Russian Sports Minister vows to clean-up troubled athletics body in doping fight
The Russian Sports Minister Vitaly Mutko says he is determined to fight the use of doping by the country’s athletes.
The worldwide Association of Athletics Federations (IAAF) suspended ARAF last week following allegations of widespread and state-sponsored doping as detailed in a World Anti-Doping Agency independent commission report.
As a result of the sanction, Russian athletes will not be able to compete at the 2016 Olympic Games and IAAF president Sebastian Coe said that would only change if certain criteria were met.
Russia’s track and field athletes will be eligible for the Olympics only if the country falls into line with all global anti-doping rules and the reforms are verifiable, IOC President Thomas Bach said Sunday in an interview with The Associated Press.
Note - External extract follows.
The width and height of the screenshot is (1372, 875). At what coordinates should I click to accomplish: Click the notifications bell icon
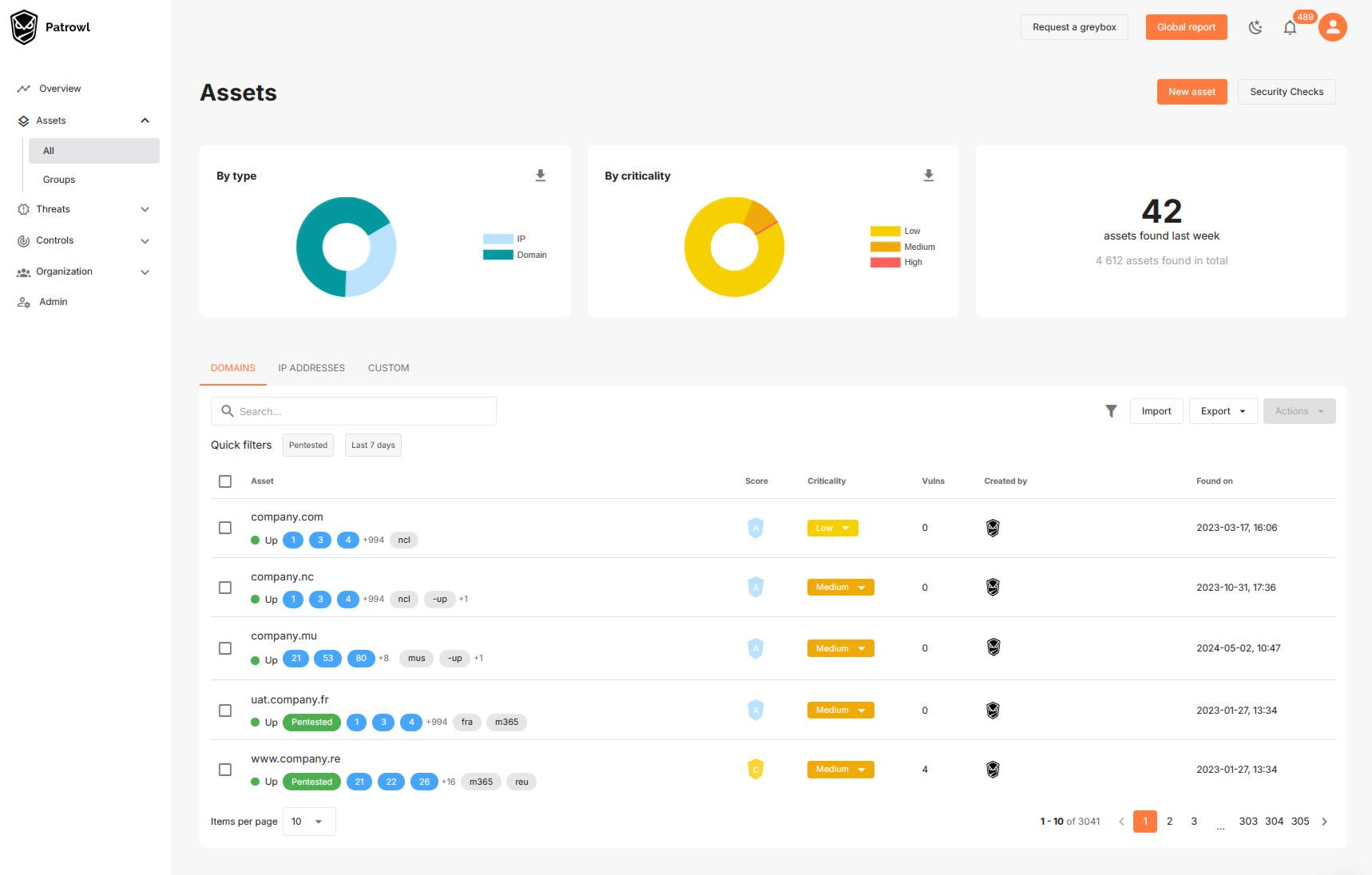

“The situation is compliance”, he said by telephone from Lausanne, Switzerland.
A large part of the allegations in the 323-page report centers around the Moscow lab which processed samples from Russian athletes on behalf of the athletics federation, and tested them for banned performance-enhancing drugs. “If you can not qualify, you can not participate in the Games”.
The ARAF sent a detailed report on its activities over the recent years to the IAAF on Thursday along with its official reaction on the report from the World Anti-Doping Agency (WADA).
However, he believes it doesn’t have enough time to get its house in order before the Rio Olympics in August next year.
“We’d like to allow WADA to have the ability to robustly examine countries, rather than rely on self-reporting”, Kenworthy said.
According to Mr Mutko, the Russian Olympic flag plan would be a way to keep their athletes in top form. “This partially explains such a tough decision with regard to Russia’s Athletics Federation”, Zelichenok was quoted as saying by state-run newswire R-Sport agency.
But former WADA head Dick Pound – who served as the head of the independent commission – said that Russia’s participation in Rio would depend on its ability to promptly clean up its act.
Bach also downplayed a suggestion by Isinbayeva’s coach, Evgeny Trofimov, that Russians could compete in Rio as independent athletes under the International Olympic Committee flag.
Reedie backed Lord Coe to confront what he admitted was the worst scandal he had seen in his decades in sports administration, amid intense scrutiny of the IAAF president over his ties to a regime that is under investigation for allegedly taking bribes to cover up doping.